Dataset records:
/---
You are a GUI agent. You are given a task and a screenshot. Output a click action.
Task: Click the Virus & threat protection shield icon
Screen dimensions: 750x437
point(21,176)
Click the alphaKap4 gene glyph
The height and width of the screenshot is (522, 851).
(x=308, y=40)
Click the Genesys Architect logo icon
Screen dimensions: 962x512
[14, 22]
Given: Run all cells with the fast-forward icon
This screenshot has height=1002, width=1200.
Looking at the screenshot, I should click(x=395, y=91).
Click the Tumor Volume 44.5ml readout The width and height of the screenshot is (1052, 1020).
\---
/---
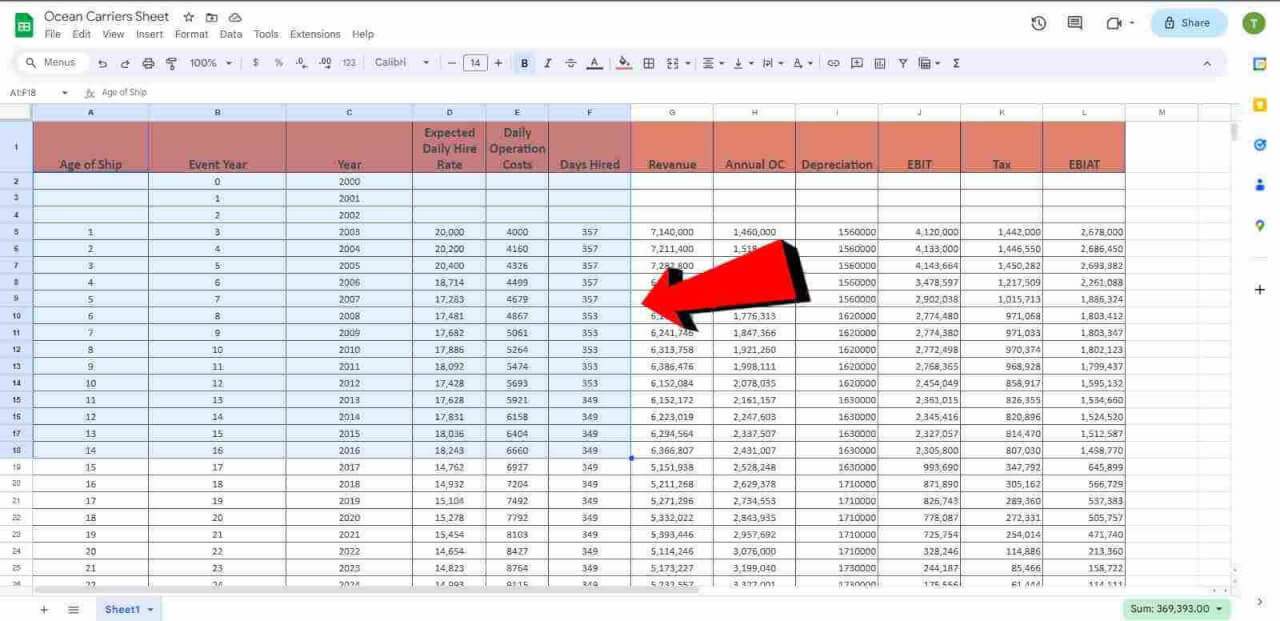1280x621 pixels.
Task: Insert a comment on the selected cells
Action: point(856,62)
\---
/---
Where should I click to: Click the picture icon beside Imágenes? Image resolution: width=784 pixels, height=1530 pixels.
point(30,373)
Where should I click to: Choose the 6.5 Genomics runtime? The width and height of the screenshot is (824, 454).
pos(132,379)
\---
Task brief: From the line containing "Task: Click the" down to the line containing "Click the Tumor" in the material above, reproduce every line exactly, including the two end lines.

Exercise solution:
Task: Click the Virus & threat protection shield icon
Screen dimensions: 750x437
point(21,176)
Click the alphaKap4 gene glyph
The height and width of the screenshot is (522, 851).
(x=308, y=40)
Click the Genesys Architect logo icon
Screen dimensions: 962x512
[14, 22]
Given: Run all cells with the fast-forward icon
This screenshot has height=1002, width=1200.
Looking at the screenshot, I should click(x=395, y=91).
Click the Tumor Volume 44.5ml readout The width and height of the screenshot is (1052, 1020).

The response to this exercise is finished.